Protect sensitive data with dynamic data masking for Amazon Aurora PostgreSQL

Today marks the introduction of a dynamic data masking feature for the Amazon Aurora PostgreSQL-Compatible Edition. This enhancement to the Aurora security toolkit provides column-level protection, complementing PostgreSQL’s native row-level security to ensure comprehensive and granular access control.

Amazon Aurora is a relational database that offers compatibility with both MySQL and PostgreSQL, delivering high performance alongside open-source flexibility. Organizations utilizing Aurora face the challenge of safeguarding sensitive data while allowing varying access levels based on user roles.

This article illustrates how dynamic data masking can assist in meeting data privacy requirements, detailing its implementation and functionality within the PostgreSQL role hierarchy.
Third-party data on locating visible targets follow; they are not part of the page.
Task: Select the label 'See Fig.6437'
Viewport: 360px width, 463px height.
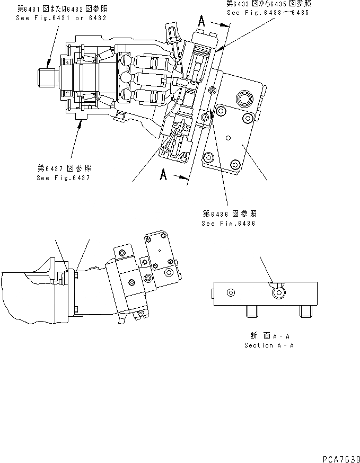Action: pyautogui.click(x=63, y=177)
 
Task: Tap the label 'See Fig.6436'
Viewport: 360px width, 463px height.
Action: pyautogui.click(x=229, y=223)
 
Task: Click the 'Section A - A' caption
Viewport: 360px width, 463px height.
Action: pyautogui.click(x=269, y=345)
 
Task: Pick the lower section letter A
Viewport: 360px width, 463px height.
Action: pyautogui.click(x=165, y=174)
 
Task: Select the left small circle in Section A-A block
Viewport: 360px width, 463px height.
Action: pyautogui.click(x=230, y=293)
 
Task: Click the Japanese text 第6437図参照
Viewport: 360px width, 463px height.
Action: pyautogui.click(x=64, y=168)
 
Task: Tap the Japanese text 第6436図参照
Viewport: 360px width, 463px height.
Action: pyautogui.click(x=229, y=213)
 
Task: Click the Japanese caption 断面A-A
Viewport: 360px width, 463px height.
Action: pyautogui.click(x=269, y=336)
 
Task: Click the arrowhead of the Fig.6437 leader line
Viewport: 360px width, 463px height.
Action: pyautogui.click(x=80, y=123)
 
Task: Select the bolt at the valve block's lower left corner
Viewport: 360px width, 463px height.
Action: pyautogui.click(x=208, y=157)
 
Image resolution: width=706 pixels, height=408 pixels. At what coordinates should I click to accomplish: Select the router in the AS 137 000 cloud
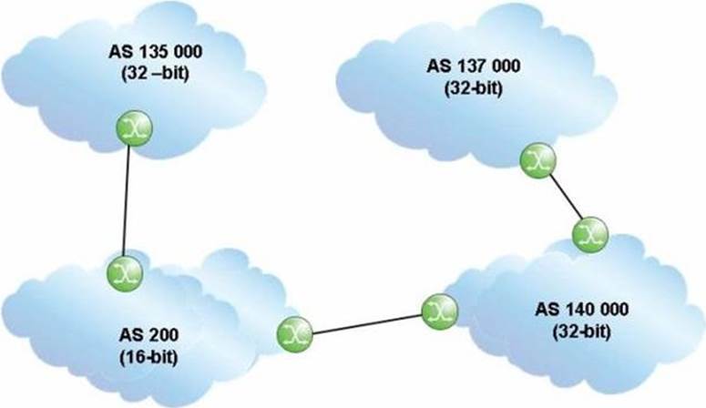coord(538,160)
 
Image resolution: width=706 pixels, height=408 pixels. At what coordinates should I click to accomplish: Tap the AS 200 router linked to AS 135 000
coord(125,273)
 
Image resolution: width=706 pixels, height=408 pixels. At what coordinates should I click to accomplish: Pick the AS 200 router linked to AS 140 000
coord(294,334)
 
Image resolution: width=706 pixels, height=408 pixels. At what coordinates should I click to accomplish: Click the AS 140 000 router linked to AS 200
coord(440,311)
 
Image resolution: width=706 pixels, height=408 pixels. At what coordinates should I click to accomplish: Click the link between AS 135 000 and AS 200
coord(127,201)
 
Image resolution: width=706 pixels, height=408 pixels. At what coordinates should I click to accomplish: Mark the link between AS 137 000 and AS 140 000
coord(565,197)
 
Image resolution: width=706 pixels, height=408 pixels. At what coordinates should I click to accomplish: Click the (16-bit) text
coord(148,358)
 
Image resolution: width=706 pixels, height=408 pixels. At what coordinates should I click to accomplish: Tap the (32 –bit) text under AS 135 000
coord(156,74)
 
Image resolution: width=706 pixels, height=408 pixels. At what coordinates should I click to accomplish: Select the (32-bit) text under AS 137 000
coord(473,88)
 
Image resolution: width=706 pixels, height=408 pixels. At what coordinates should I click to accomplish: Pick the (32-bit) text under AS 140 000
coord(581,332)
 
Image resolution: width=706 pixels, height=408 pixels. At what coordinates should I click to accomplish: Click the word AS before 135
coord(120,52)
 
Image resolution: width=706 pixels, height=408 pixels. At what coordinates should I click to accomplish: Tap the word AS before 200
coord(130,335)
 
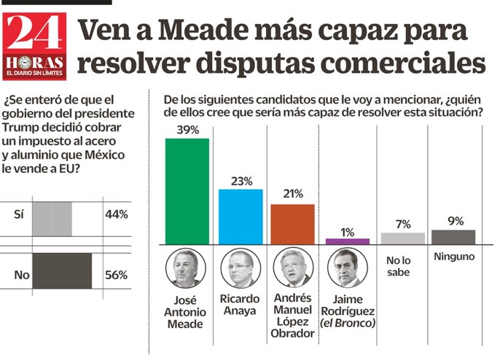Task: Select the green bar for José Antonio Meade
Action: pos(187,191)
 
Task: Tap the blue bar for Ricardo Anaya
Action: pos(241,216)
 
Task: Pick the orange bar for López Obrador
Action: pos(292,224)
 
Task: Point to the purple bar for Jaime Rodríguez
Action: pos(347,241)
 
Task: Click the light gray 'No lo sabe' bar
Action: pos(403,238)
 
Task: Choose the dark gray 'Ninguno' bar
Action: pos(453,237)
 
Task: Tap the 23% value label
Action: pos(241,181)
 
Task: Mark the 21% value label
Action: pos(292,195)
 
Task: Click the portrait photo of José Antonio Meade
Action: pos(187,270)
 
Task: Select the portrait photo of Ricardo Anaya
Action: pos(241,270)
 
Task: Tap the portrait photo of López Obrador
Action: pos(293,270)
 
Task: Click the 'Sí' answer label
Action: pos(18,215)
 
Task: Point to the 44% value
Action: pos(116,215)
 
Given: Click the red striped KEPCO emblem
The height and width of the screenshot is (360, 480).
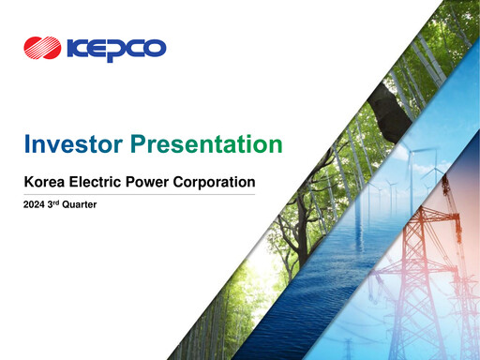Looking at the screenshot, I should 43,47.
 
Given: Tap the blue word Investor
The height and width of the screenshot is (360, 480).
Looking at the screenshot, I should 73,144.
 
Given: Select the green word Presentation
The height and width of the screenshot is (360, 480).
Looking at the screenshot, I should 206,144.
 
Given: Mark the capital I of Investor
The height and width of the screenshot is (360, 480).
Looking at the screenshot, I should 27,144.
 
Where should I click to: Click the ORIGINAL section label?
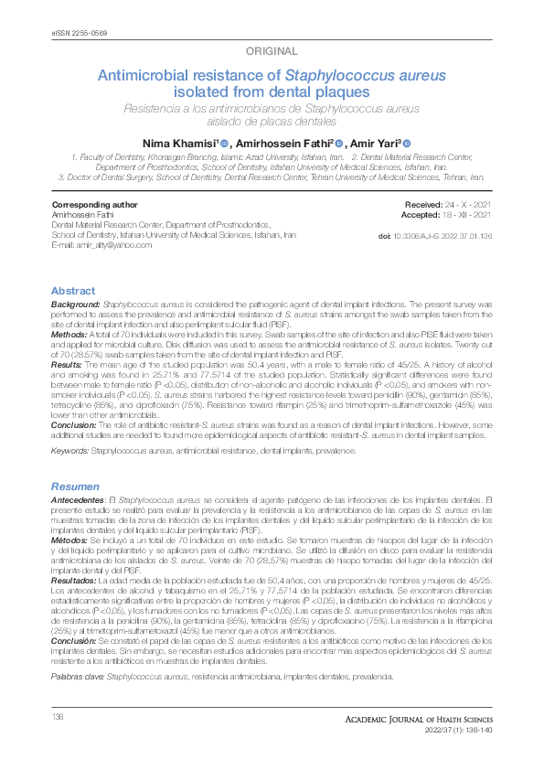pyautogui.click(x=272, y=51)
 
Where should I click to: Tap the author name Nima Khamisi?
pyautogui.click(x=177, y=143)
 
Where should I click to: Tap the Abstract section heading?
pyautogui.click(x=72, y=291)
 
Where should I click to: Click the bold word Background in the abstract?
pyautogui.click(x=75, y=302)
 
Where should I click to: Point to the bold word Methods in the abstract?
pyautogui.click(x=69, y=336)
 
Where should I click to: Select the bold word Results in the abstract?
pyautogui.click(x=68, y=361)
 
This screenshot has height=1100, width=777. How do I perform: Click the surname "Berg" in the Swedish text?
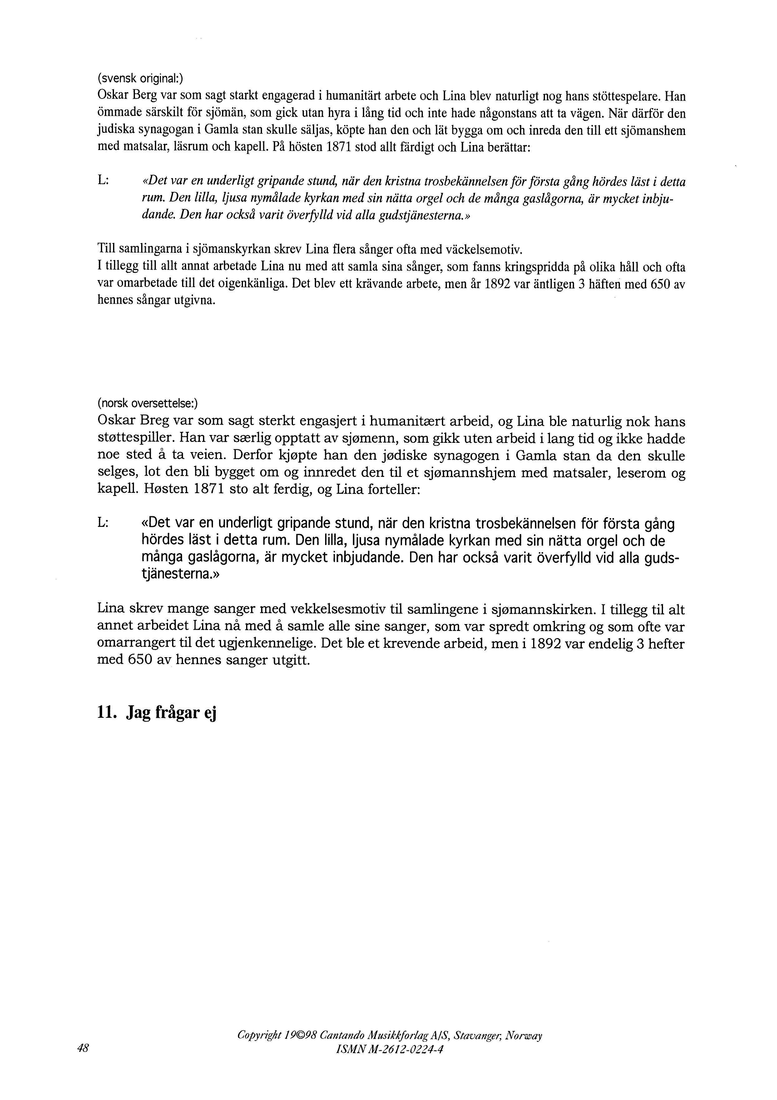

The feature is available for Aurora PostgreSQL versions 16.10 and higher, as well as 17.6.

Data masking: Requirement and use cases

Enterprises operating in regulated sectors such as banking, insurance, FinTech, and healthcare encounter intricate challenges in managing access to sensitive customer data. Consider a bank that must provide different levels of data access across various teams:

  1. Customer support representatives need to verify customer identities during service calls. They require partial access to account information, such as the last few digits of account numbers, to authenticate customers without revealing complete account details.
  2. Industry analysts analyze customer financial behavior to develop new products and services. They require anonymized data to identify patterns while safeguarding individual customer privacy.
  3. Applications that support end customer queries, such as internet banking applications, must display unmasked data to authenticated users.

The challenge: Traditional data masking falls short

Organizations have historically struggled to protect sensitive data while ensuring it remains accessible for legitimate business needs. Traditional approaches often come with significant trade-offs.

Creating separate sanitized datasets may seem straightforward—simply generate different copies of production data for various teams. However, this practice quickly becomes a maintenance nightmare. Constantly synchronizing data across multiple copies leads to redundant storage costs, and as organizations expand, managing access across these datasets grows increasingly complex.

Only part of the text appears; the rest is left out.